It is a surreal experience, too, for Syrian activists like Adnan Hadad of Aleppo, who sees it this way: “If we tried this in Syria, they would torture us to death.”

New encounters — some cordial, some not — have swept Syrians of all stripes out of their comfort zones. That could make a difference eventually, in a war so polarized that opposing sides do not even agree on basic facts, let alone on how to solve the conflict and on who is most responsible.

Yet the government bubble is far older than the war. An Arab journalist who worked in Syria for years said government delegates probably had “never seen, let alone spoken to, anyone in the opposition.”

So for them to sit across from Haitham al-Maleh, an opposition delegate in his 80s who is a former political prisoner, is “historic,” the journalist said, “as if people from the Stalinist system suddenly sat down with Solzhenitsyn or Sakharov.”

“ ‘Darkness at Noon,’ you have to think in these terms,” the journalist added, referring to the book about Soviet repression and speaking anonymously to freely express his personal views.

New encounters have taken place on a lower level, too. Old friends now on opposite sides shake hands, or avoid each other. Crammed in with the activists in media rooms are journalists from Hezbollah’s Al Manar channel and the state-run Syrian news media — an unusually large delegation, leading activists to suspect that some are there to keep an eye on colleagues rather than to report.

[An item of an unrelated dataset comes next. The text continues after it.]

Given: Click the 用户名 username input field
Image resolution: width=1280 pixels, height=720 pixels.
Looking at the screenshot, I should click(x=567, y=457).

On the first day of the conference, in nearby Montreux, Mr. Hadad, 29, and another antigovernment activist, Rami Jarrah, waded into a crowd of demonstrators who support Syria’s president, Bashar al-Assad. With a cameraman, they asked them if they would accept Mr. Assad’s ouster through negotiations. Many protesters answered politely, but others yelled, “God, Bashar and nothing else!” and began shoving and shouting. A man grabbed Mr. Hadad’s phone and threw it.

“This is what they do in the middle of Europe. Imagine what they can do to people in Syria,” Mr. Hadad said.

“They do not respect other opinions,” Mr. Hadad said. “The way they respond is by violence.”

Inside, another opposition journalist, Ahmad Zakariya, asked Omran Zoubi, the government’s information minister, when Mr. Assad would resign. Mr. Zoubi exclaimed: “Assad won’t leave! Assad won’t leave!” Then a man grabbed Mr. Zakariya from behind and crumpled his press card.

Later, in Geneva, the deputy foreign minister, Fayssal Mekdad, chided Mr. Zakariya for asking if Mr. Assad was using starvation as a weapon. “Yes, that is one of the allegations made by the terrorist groups,” he said. “Maybe you are representing one of them.”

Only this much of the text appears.